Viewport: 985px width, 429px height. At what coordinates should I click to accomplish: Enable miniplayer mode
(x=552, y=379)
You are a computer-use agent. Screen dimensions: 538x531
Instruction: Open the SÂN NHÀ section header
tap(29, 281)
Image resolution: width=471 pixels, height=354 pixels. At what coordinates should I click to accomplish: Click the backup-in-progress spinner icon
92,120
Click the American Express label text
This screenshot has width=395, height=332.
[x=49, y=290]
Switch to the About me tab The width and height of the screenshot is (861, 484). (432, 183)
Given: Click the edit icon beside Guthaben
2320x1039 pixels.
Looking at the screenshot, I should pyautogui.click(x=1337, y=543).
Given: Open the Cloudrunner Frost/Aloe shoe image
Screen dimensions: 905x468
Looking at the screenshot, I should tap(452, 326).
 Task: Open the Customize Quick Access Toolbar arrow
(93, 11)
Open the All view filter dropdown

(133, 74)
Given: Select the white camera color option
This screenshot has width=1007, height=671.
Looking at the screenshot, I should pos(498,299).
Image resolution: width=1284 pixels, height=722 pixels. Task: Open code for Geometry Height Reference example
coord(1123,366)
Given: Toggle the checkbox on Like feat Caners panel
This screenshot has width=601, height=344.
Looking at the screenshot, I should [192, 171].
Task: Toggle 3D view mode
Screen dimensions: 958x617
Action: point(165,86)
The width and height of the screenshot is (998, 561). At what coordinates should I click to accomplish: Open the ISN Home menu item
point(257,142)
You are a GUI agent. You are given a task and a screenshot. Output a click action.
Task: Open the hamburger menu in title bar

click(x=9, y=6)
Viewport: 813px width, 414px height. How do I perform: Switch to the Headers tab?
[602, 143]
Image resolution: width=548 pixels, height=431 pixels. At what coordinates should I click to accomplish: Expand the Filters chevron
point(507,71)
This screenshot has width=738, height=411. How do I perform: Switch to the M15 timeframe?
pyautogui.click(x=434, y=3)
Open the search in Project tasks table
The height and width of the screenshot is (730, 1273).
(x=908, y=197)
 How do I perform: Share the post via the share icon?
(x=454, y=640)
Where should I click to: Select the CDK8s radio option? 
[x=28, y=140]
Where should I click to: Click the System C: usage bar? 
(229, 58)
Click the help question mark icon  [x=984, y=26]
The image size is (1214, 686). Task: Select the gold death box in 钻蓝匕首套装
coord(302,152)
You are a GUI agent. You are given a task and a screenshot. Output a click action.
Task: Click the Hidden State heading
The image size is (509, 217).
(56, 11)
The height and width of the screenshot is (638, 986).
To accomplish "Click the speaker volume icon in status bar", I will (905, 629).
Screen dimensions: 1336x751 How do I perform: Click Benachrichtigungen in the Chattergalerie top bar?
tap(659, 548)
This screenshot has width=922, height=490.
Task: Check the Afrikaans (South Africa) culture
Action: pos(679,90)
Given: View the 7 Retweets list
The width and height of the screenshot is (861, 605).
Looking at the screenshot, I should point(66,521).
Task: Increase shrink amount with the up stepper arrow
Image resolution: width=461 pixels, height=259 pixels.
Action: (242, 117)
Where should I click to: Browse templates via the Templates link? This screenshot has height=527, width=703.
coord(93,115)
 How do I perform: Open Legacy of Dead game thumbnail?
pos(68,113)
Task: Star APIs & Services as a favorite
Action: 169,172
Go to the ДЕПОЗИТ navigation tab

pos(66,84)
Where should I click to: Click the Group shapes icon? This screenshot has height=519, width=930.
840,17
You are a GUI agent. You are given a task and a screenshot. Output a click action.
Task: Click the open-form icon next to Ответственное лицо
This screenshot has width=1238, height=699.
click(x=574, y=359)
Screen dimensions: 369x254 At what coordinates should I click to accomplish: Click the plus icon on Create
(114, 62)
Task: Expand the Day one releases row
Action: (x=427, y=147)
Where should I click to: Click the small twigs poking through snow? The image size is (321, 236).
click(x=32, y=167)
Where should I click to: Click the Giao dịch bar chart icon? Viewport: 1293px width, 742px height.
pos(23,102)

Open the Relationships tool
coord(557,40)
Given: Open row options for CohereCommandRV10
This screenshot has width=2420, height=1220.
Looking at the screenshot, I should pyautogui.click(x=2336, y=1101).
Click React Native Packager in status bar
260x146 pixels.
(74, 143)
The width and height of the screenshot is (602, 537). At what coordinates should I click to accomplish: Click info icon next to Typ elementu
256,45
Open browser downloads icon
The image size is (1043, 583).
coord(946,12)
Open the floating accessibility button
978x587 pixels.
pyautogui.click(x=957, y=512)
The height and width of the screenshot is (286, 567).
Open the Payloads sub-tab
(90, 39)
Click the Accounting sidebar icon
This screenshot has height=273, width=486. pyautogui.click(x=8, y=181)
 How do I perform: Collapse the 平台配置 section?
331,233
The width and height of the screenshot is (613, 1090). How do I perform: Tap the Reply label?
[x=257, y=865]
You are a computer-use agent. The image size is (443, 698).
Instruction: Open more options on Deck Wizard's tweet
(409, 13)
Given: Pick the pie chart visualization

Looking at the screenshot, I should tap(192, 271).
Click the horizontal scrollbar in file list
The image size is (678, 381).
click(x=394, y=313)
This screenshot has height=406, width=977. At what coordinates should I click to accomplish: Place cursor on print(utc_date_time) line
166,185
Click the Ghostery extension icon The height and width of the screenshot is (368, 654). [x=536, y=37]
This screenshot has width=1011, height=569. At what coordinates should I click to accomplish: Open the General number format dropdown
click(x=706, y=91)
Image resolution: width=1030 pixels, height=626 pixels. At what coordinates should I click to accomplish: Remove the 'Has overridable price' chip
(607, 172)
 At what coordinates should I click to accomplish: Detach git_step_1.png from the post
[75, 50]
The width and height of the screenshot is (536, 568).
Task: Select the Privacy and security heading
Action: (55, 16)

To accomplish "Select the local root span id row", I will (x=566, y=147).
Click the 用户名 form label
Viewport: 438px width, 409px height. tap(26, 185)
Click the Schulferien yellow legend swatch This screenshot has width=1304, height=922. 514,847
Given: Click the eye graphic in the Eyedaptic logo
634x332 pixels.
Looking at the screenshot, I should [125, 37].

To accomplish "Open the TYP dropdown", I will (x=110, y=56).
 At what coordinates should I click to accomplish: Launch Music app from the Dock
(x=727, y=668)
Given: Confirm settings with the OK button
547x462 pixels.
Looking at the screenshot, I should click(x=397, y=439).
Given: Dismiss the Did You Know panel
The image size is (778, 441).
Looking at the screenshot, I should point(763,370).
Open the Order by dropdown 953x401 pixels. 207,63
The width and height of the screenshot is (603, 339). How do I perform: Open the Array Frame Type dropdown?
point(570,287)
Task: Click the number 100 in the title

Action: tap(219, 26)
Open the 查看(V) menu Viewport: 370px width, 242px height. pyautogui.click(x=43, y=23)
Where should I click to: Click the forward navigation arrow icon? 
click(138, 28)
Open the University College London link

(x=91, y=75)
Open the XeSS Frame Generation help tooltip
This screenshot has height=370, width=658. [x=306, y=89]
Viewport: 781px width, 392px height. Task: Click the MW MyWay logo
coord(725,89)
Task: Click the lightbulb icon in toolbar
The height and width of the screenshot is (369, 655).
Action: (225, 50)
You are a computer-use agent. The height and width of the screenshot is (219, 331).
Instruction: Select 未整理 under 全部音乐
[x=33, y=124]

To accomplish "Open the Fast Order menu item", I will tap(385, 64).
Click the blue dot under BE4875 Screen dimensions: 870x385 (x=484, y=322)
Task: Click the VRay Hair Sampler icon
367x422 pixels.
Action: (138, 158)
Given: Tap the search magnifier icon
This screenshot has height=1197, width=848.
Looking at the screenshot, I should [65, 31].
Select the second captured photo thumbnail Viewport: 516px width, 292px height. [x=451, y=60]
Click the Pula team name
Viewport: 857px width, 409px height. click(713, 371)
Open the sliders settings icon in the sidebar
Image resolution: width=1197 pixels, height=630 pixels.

WHAT YOU SHOULD DO
Output the listing above again verbatim, line for line.

PROBLEM SOLUTION
Viewport: 985px width, 429px height. At what coordinates should I click to accomplish: Enable miniplayer mode
(x=552, y=379)
You are a computer-use agent. Screen dimensions: 538x531
Instruction: Open the SÂN NHÀ section header
tap(29, 281)
Image resolution: width=471 pixels, height=354 pixels. At what coordinates should I click to accomplish: Click the backup-in-progress spinner icon
92,120
Click the American Express label text
This screenshot has width=395, height=332.
[x=49, y=290]
Switch to the About me tab The width and height of the screenshot is (861, 484). (432, 183)
Given: Click the edit icon beside Guthaben
2320x1039 pixels.
Looking at the screenshot, I should pyautogui.click(x=1337, y=543).
Given: Open the Cloudrunner Frost/Aloe shoe image
Screen dimensions: 905x468
Looking at the screenshot, I should tap(452, 326).
 Task: Open the Customize Quick Access Toolbar arrow
(93, 11)
Open the All view filter dropdown

(133, 74)
Given: Select the white camera color option
This screenshot has width=1007, height=671.
Looking at the screenshot, I should pos(498,299).
Image resolution: width=1284 pixels, height=722 pixels. Task: Open code for Geometry Height Reference example
coord(1123,366)
Given: Toggle the checkbox on Like feat Caners panel
This screenshot has width=601, height=344.
Looking at the screenshot, I should [192, 171].
Task: Toggle 3D view mode
Screen dimensions: 958x617
Action: point(165,86)
The width and height of the screenshot is (998, 561). At what coordinates should I click to accomplish: Open the ISN Home menu item
point(257,142)
You are a GUI agent. You are given a task and a screenshot. Output a click action.
Task: Open the hamburger menu in title bar

click(x=9, y=6)
Viewport: 813px width, 414px height. How do I perform: Switch to the Headers tab?
[602, 143]
Image resolution: width=548 pixels, height=431 pixels. At what coordinates should I click to accomplish: Expand the Filters chevron
point(507,71)
This screenshot has width=738, height=411. How do I perform: Switch to the M15 timeframe?
pyautogui.click(x=434, y=3)
Open the search in Project tasks table
The height and width of the screenshot is (730, 1273).
(x=908, y=197)
 How do I perform: Share the post via the share icon?
(x=454, y=640)
Where should I click to: Select the CDK8s radio option? 
[x=28, y=140]
Where should I click to: Click the System C: usage bar? 
(229, 58)
Click the help question mark icon  [x=984, y=26]
The image size is (1214, 686). Task: Select the gold death box in 钻蓝匕首套装
coord(302,152)
You are a GUI agent. You are given a task and a screenshot. Output a click action.
Task: Click the Hidden State heading
The image size is (509, 217).
(56, 11)
The height and width of the screenshot is (638, 986).
To accomplish "Click the speaker volume icon in status bar", I will (905, 629).
Screen dimensions: 1336x751 How do I perform: Click Benachrichtigungen in the Chattergalerie top bar?
tap(659, 548)
This screenshot has width=922, height=490.
Task: Check the Afrikaans (South Africa) culture
Action: pos(679,90)
Given: View the 7 Retweets list
The width and height of the screenshot is (861, 605).
Looking at the screenshot, I should point(66,521).
Task: Increase shrink amount with the up stepper arrow
Image resolution: width=461 pixels, height=259 pixels.
Action: (242, 117)
Where should I click to: Browse templates via the Templates link? This screenshot has height=527, width=703.
coord(93,115)
 How do I perform: Open Legacy of Dead game thumbnail?
pos(68,113)
Task: Star APIs & Services as a favorite
Action: 169,172
Go to the ДЕПОЗИТ navigation tab

pos(66,84)
Where should I click to: Click the Group shapes icon? This screenshot has height=519, width=930.
840,17
You are a GUI agent. You are given a task and a screenshot. Output a click action.
Task: Click the open-form icon next to Ответственное лицо
This screenshot has width=1238, height=699.
click(x=574, y=359)
Screen dimensions: 369x254 At what coordinates should I click to accomplish: Click the plus icon on Create
(114, 62)
Task: Expand the Day one releases row
Action: (x=427, y=147)
Where should I click to: Click the small twigs poking through snow? The image size is (321, 236).
click(x=32, y=167)
Where should I click to: Click the Giao dịch bar chart icon? Viewport: 1293px width, 742px height.
pos(23,102)

Open the Relationships tool
coord(557,40)
Given: Open row options for CohereCommandRV10
This screenshot has width=2420, height=1220.
Looking at the screenshot, I should pyautogui.click(x=2336, y=1101).
Click React Native Packager in status bar
260x146 pixels.
(74, 143)
The width and height of the screenshot is (602, 537). At what coordinates should I click to accomplish: Click info icon next to Typ elementu
256,45
Open browser downloads icon
The image size is (1043, 583).
coord(946,12)
Open the floating accessibility button
978x587 pixels.
pyautogui.click(x=957, y=512)
The height and width of the screenshot is (286, 567).
Open the Payloads sub-tab
(90, 39)
Click the Accounting sidebar icon
This screenshot has height=273, width=486. pyautogui.click(x=8, y=181)
 How do I perform: Collapse the 平台配置 section?
331,233
The width and height of the screenshot is (613, 1090). How do I perform: Tap the Reply label?
[x=257, y=865]
You are a computer-use agent. The image size is (443, 698).
Instruction: Open more options on Deck Wizard's tweet
(409, 13)
Given: Pick the pie chart visualization

Looking at the screenshot, I should tap(192, 271).
Click the horizontal scrollbar in file list
The image size is (678, 381).
click(x=394, y=313)
This screenshot has height=406, width=977. At what coordinates should I click to accomplish: Place cursor on print(utc_date_time) line
166,185
Click the Ghostery extension icon The height and width of the screenshot is (368, 654). [x=536, y=37]
This screenshot has width=1011, height=569. At what coordinates should I click to accomplish: Open the General number format dropdown
click(x=706, y=91)
Image resolution: width=1030 pixels, height=626 pixels. At what coordinates should I click to accomplish: Remove the 'Has overridable price' chip
(607, 172)
 At what coordinates should I click to accomplish: Detach git_step_1.png from the post
[75, 50]
The width and height of the screenshot is (536, 568).
Task: Select the Privacy and security heading
Action: (55, 16)

To accomplish "Select the local root span id row", I will (x=566, y=147).
Click the 用户名 form label
Viewport: 438px width, 409px height. tap(26, 185)
Click the Schulferien yellow legend swatch This screenshot has width=1304, height=922. 514,847
Given: Click the eye graphic in the Eyedaptic logo
634x332 pixels.
Looking at the screenshot, I should [125, 37].

To accomplish "Open the TYP dropdown", I will (x=110, y=56).
 At what coordinates should I click to accomplish: Launch Music app from the Dock
(x=727, y=668)
Given: Confirm settings with the OK button
547x462 pixels.
Looking at the screenshot, I should click(x=397, y=439).
Given: Dismiss the Did You Know panel
The image size is (778, 441).
Looking at the screenshot, I should point(763,370).
Open the Order by dropdown 953x401 pixels. 207,63
The width and height of the screenshot is (603, 339). How do I perform: Open the Array Frame Type dropdown?
point(570,287)
Task: Click the number 100 in the title

Action: tap(219, 26)
Open the 查看(V) menu Viewport: 370px width, 242px height. pyautogui.click(x=43, y=23)
Where should I click to: Click the forward navigation arrow icon? 
click(138, 28)
Open the University College London link

(x=91, y=75)
Open the XeSS Frame Generation help tooltip
This screenshot has height=370, width=658. [x=306, y=89]
Viewport: 781px width, 392px height. Task: Click the MW MyWay logo
coord(725,89)
Task: Click the lightbulb icon in toolbar
The height and width of the screenshot is (369, 655).
Action: (225, 50)
You are a computer-use agent. The height and width of the screenshot is (219, 331).
Instruction: Select 未整理 under 全部音乐
[x=33, y=124]

To accomplish "Open the Fast Order menu item", I will tap(385, 64).
Click the blue dot under BE4875 Screen dimensions: 870x385 (x=484, y=322)
Task: Click the VRay Hair Sampler icon
367x422 pixels.
Action: (138, 158)
Given: Tap the search magnifier icon
This screenshot has height=1197, width=848.
Looking at the screenshot, I should [65, 31].
Select the second captured photo thumbnail Viewport: 516px width, 292px height. [x=451, y=60]
Click the Pula team name
Viewport: 857px width, 409px height. click(713, 371)
Open the sliders settings icon in the sidebar
Image resolution: width=1197 pixels, height=630 pixels.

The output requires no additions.